- EXERCISE PROMPT: Wherever the line with "Click the Выход" sits in the listing below, transcribe from it up to and including the line with "Task: Click the gray", exactly, and leave the remaining lines out.

- RECORD SET:
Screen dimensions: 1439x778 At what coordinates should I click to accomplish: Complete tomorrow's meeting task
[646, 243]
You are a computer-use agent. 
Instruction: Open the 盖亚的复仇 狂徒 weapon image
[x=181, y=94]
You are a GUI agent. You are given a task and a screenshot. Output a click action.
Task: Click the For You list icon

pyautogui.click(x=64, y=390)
---
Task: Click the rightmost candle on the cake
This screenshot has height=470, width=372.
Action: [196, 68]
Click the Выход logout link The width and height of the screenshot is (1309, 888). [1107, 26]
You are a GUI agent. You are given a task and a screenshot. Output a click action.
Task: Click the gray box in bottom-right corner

- EXERCISE SOLUTION:
Click the Выход logout link The width and height of the screenshot is (1309, 888). [1107, 26]
You are a GUI agent. You are given a task and a screenshot. Output a click action.
Task: Click the gray box in bottom-right corner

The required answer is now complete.